Monday, April 25, 2011

Are Pills More Stable Than Realized?

I take potassium chloride (KCl; a highly-soluble salt) as a potassium supplement to offset the wasting diuretic effect of my blood pressure pills. Recently, the KCl pill was shifted from a capsule form to a pill form, probably because that generic form was a bit cheaper. No problem, I thought. Along with the active ingredient, pills are made of some kind of stabilizing goop, but KCl is so soluble it shouldn't be able to survive passage through the gut, stabilizing goop, or not.

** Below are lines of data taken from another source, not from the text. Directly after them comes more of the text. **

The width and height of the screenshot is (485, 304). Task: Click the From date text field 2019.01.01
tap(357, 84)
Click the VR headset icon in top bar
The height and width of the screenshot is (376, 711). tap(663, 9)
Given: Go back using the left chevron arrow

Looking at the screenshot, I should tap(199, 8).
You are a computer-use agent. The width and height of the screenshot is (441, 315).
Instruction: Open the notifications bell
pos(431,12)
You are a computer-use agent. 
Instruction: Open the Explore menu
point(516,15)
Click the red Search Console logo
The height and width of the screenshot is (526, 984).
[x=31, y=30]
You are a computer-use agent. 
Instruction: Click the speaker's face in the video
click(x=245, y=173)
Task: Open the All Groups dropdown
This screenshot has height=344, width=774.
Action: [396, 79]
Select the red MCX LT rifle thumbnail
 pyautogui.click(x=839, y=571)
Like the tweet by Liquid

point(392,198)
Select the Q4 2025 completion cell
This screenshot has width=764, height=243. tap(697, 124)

Nevertheless, the doctor wasn't satisfied with the dosage. He kept trying to increase it. Apparently I wasn't getting enough. Odd, I thought. I felt like those turkeys on Mauritius, when the botanist realized in a blaze of brilliant insight that a certain rare tree couldn't reproduce anymore because the seeds hadn't passed through a bird's gut, because the bird in question - the dodo - had been extinct for centuries. So, the botanist grabbed turkeys and started force-feeding them tree seeds, in a Hail-Mary effort to save the rapidly-dying trees [note: this is Marc's embellished history of a real event, and may not coincide precisely with true events]. I complied with the doctor's wishes regarding higher dosages, but wondered, does a person really need that much KCl?

Today, I made a scatological discovery: The KCl pill CAN survive passage through the gut nearly-intact! Amazing! That pill goop must be much-more-stable than I could have imagined! The KCl sails right through the system, rather than getting absorbed! It now means I have to crunch the pills in order to assure proper dosage! Who would have thought?